AUSZÜGE AUS DATEN:
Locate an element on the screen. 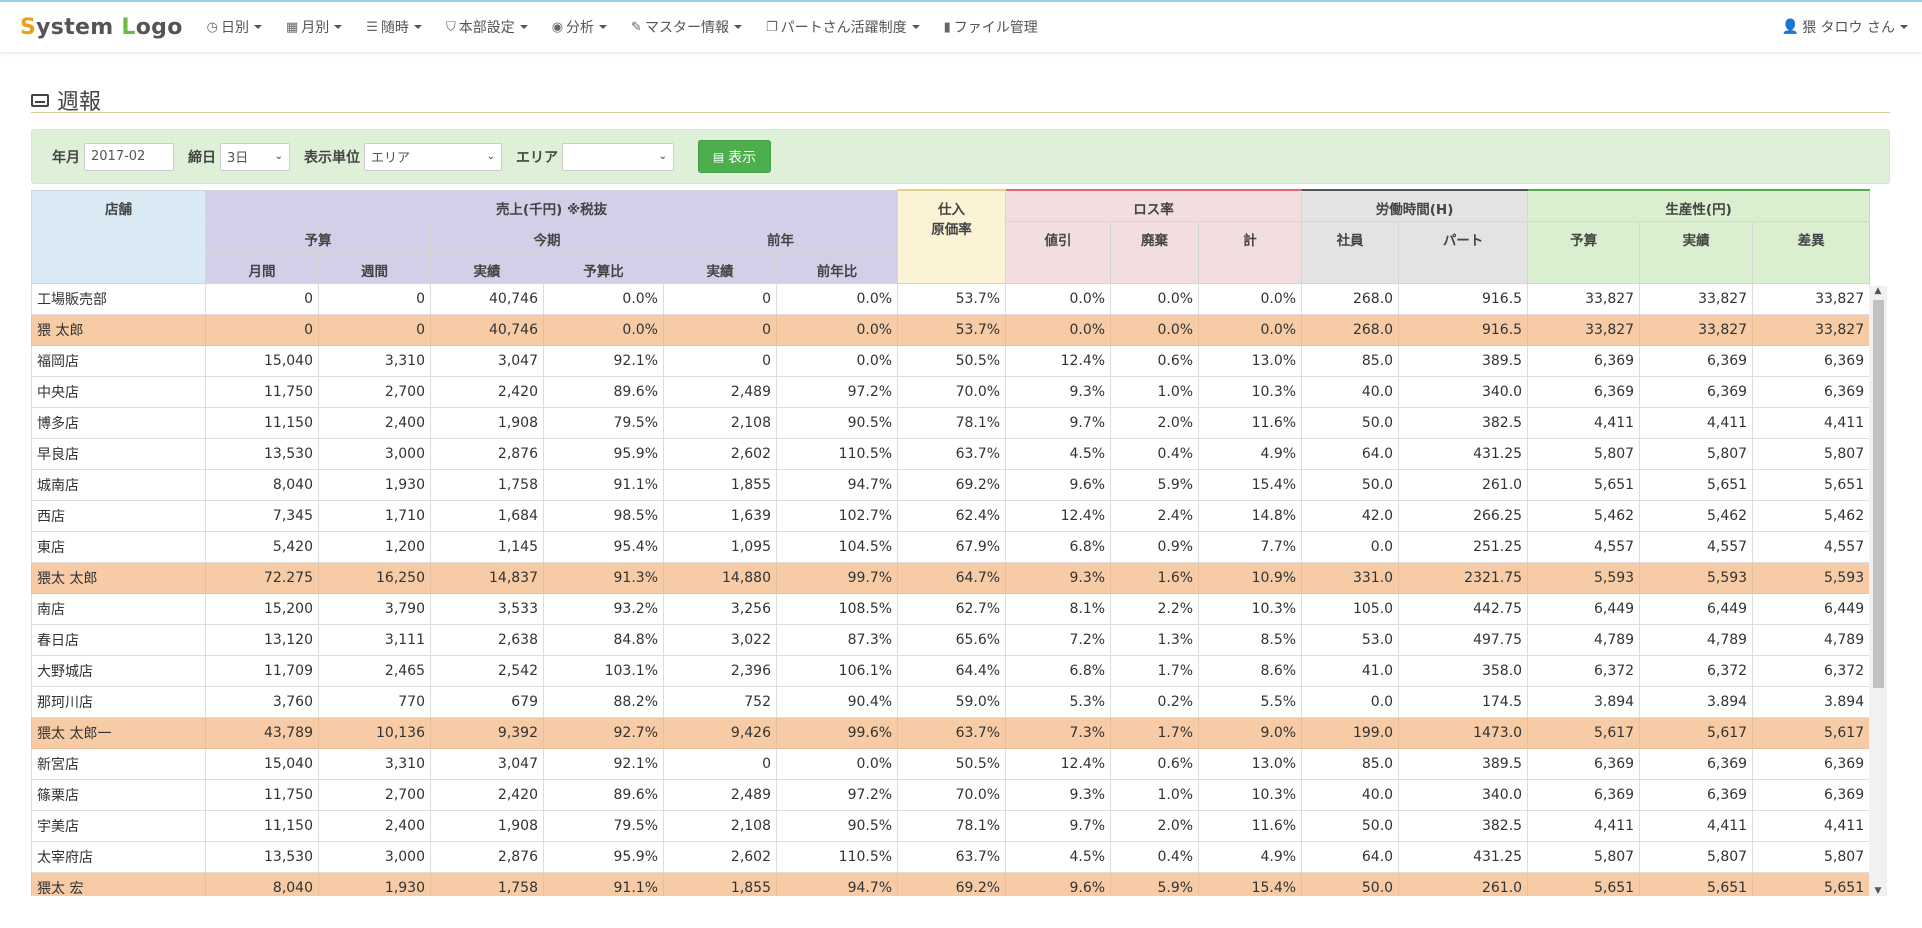  table-cell: 12.4% is located at coordinates (1058, 516).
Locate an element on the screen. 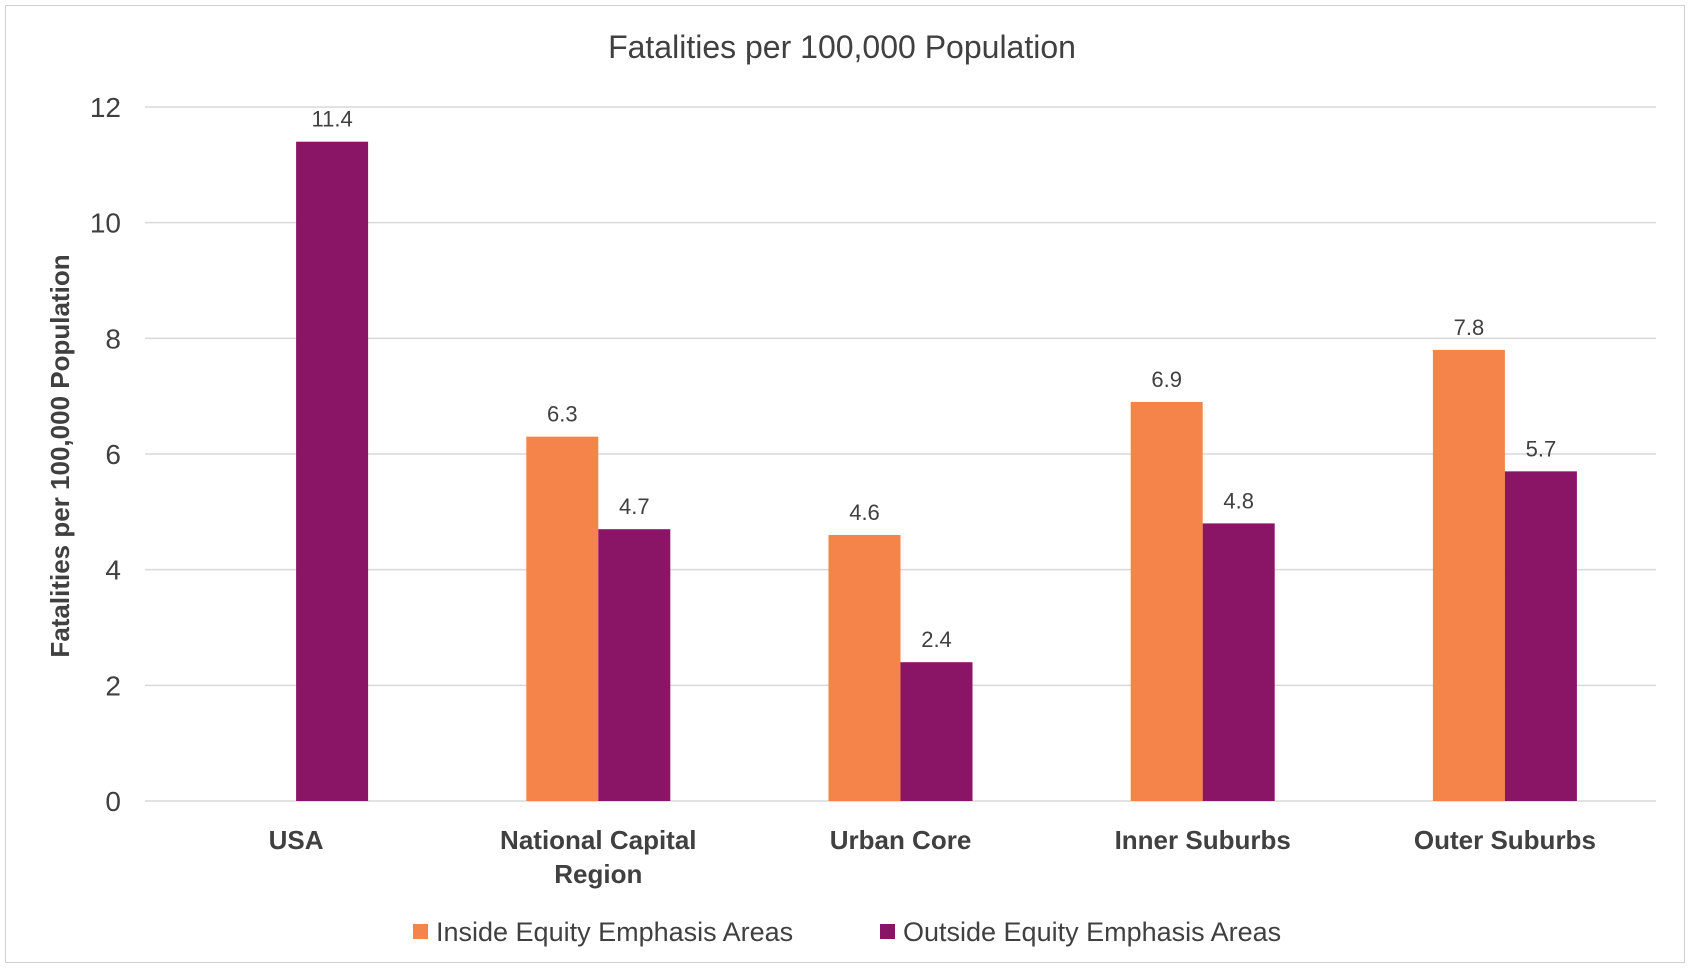 This screenshot has width=1694, height=968. y-tick-label: 0 is located at coordinates (113, 802).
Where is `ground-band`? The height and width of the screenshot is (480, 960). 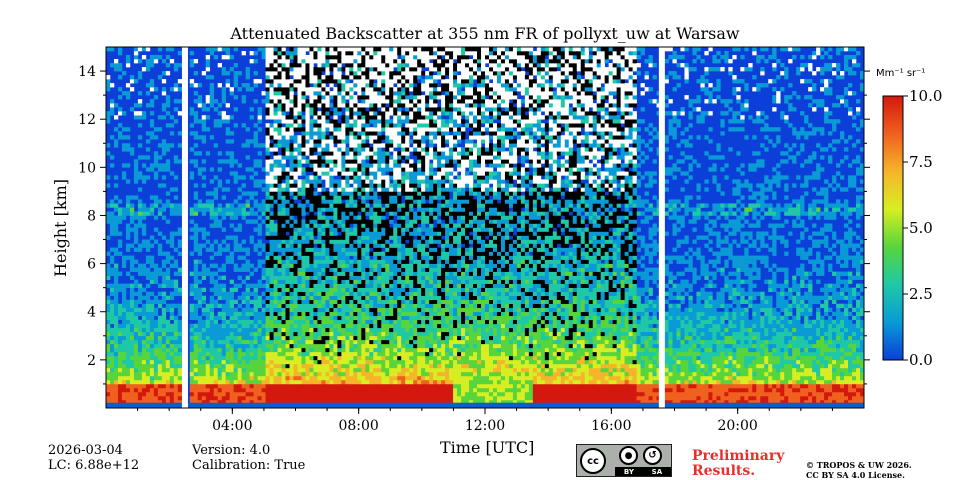
ground-band is located at coordinates (485, 405).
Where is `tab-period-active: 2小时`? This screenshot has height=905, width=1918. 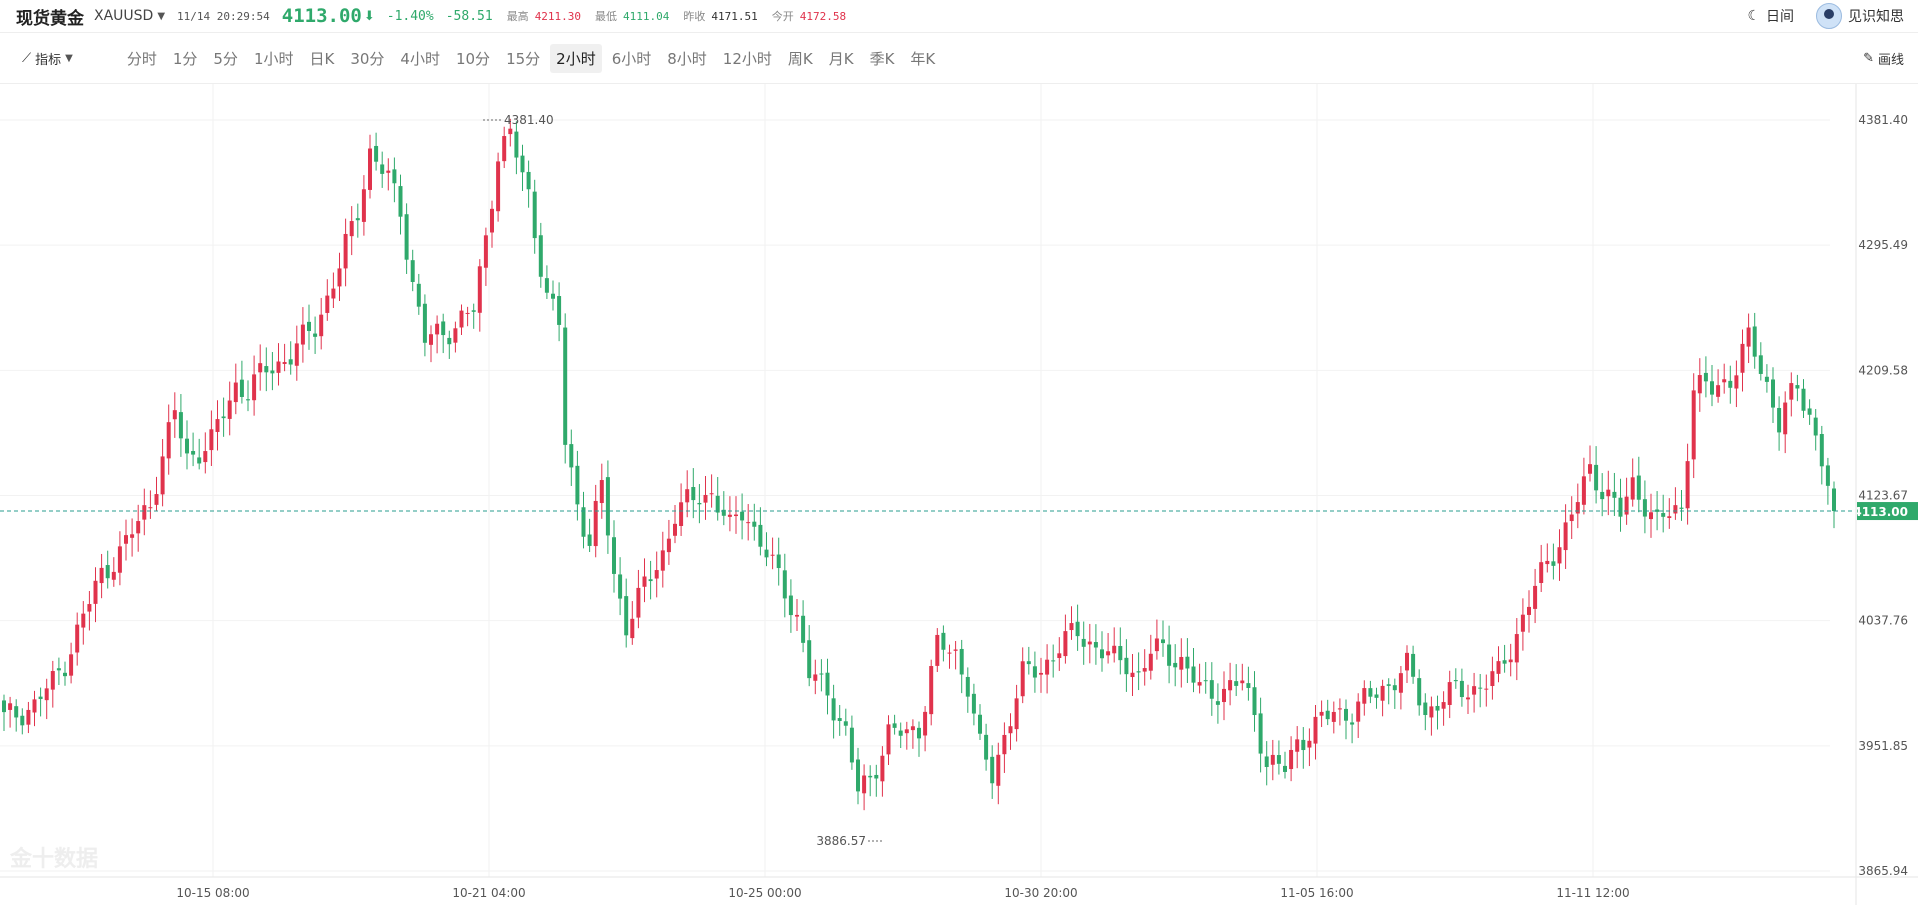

ZU ERLEDIGENDE ARBEIT:
Schreib die Zeilen aus dem Material oben unverändert ab, angefangen bei der Zeile mit "is (480, 960)." bis einschließlich zum Ende des Materials. Lass die Bilder dabei weg.

ERGEBNIS DER AUFGABE:
Where is `ground-band`? The height and width of the screenshot is (480, 960). 
ground-band is located at coordinates (485, 405).
Where is `tab-period-active: 2小时`? This screenshot has height=905, width=1918. 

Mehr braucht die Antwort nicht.